VISICORT partner Dr Thierry Le Bihan leads the proteomics group at the University of Edinburgh’s SynthSys Laboratory. His team are developing protocols for profiling proteins contained in biological samples from corneal transplant recipients enrolled into VISICORT’s bio-sampling project from five leading European Ophthalmology centres. He comments here on the unique promise (and challenges) of performing proteomic analyses on samples of tears.
Considering all biological fluids as a source of potential markers, tears are quite an attractive option as they are easily obtained by non-invasive methods compared to other types of fluids. Although tears remain a relatively complex and challenging fluid, their analysis is not as difficult as plasma or other fluids which contain a large number of highly abundant proteins. However, one of the obvious difficulties with using tears is related to the amount of fluid sample that can be obtained. There are an increasing number of proteomics studies of tears which have quickly evolved from the generation of list of proteins and method development which were published earlier (De Souza et al., 2007, Genome Biology 2006, 7:R72, doi:10.1186/gb-2006-7-8-r72).
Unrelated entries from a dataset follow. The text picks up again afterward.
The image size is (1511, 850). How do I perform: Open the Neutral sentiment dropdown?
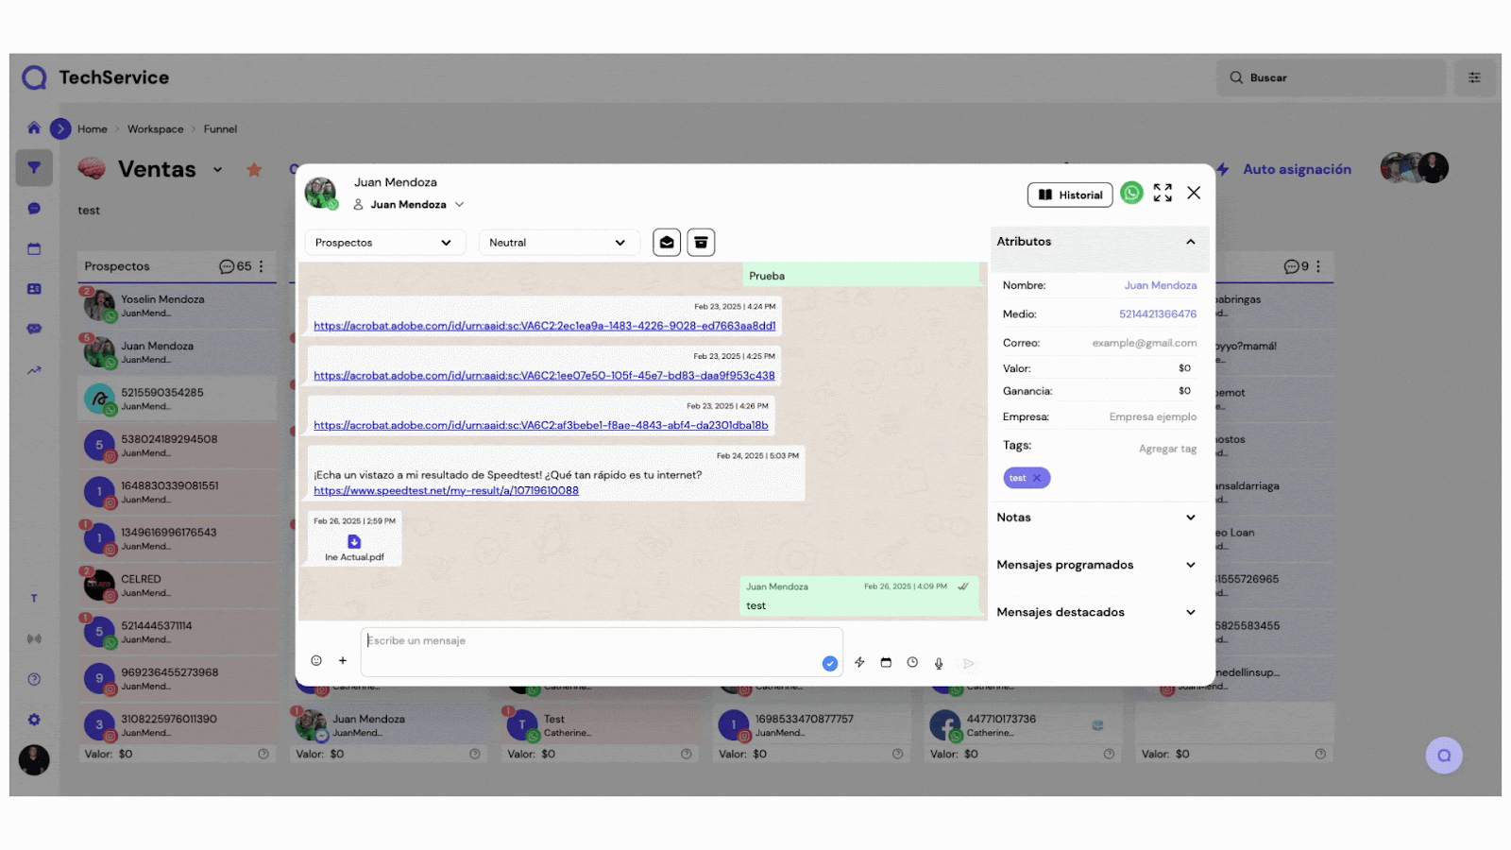(558, 243)
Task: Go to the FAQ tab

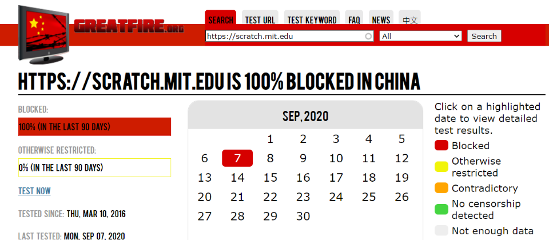Action: [355, 20]
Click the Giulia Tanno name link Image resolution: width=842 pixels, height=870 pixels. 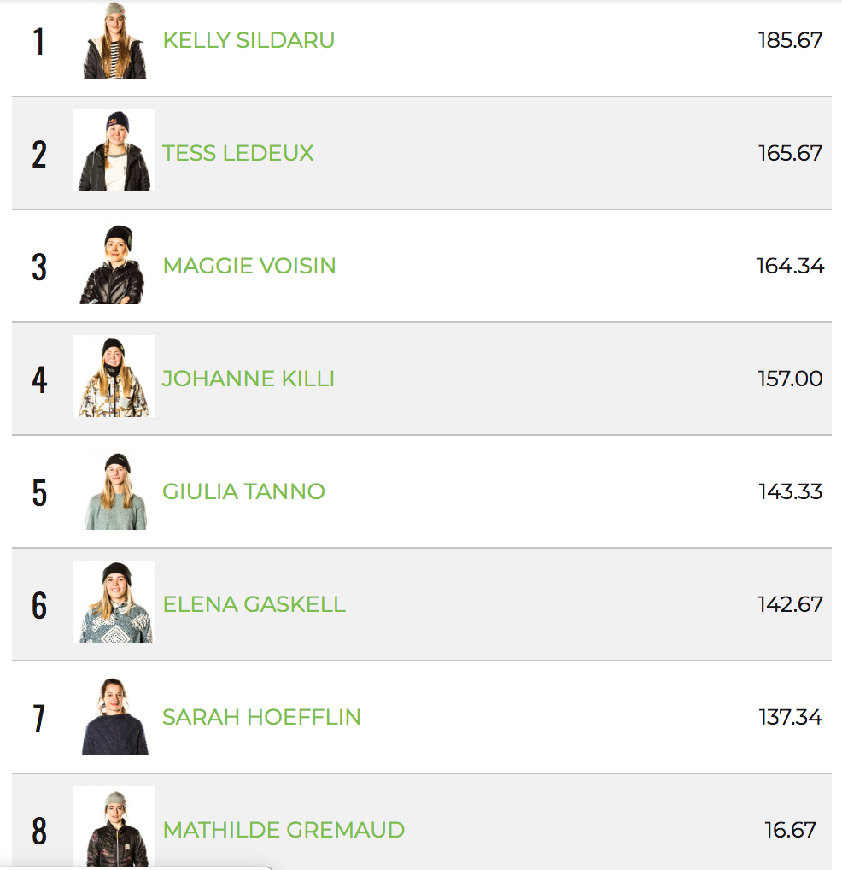[243, 491]
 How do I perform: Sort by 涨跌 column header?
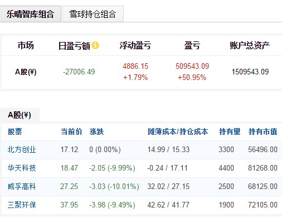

Lei Zhou is one of the most dedicated researchers in the field of tears proteomics and is senior author of the research team that recently published an interesting method to quantify 47 proteins using a high-resolution, multiple reaction monitoring, MS-based assay (Tong et al, 2015, doi: 10.1016/j.jprot.2014.12.002). We have also seen more clinical studies of an ophthalmologic nature being performed of late. Li et al, (2014; Sci rep doi:10.1038/srep05772) published a valuable clinical study of Sjögren syndrome patients with dry eye syndrome. Other researchers have also begun to explore conditions which are beyond the ophthalmology scope such as Lebrecht et al., (2009; Cancer Genomics Proteomics. 2009 6(3):177-82) which is based on a SELDI approach to identify potential biomarkers for breast cancer in tears. Analysis of tears for proteomics is among the most recent of all bodily fluids. With mass spectrometry instruments becoming more sensitive, and in combination with other “omics” strategies, I am convinced that the use of tears as a source of potential biomarkers will expand significantly in the years to come.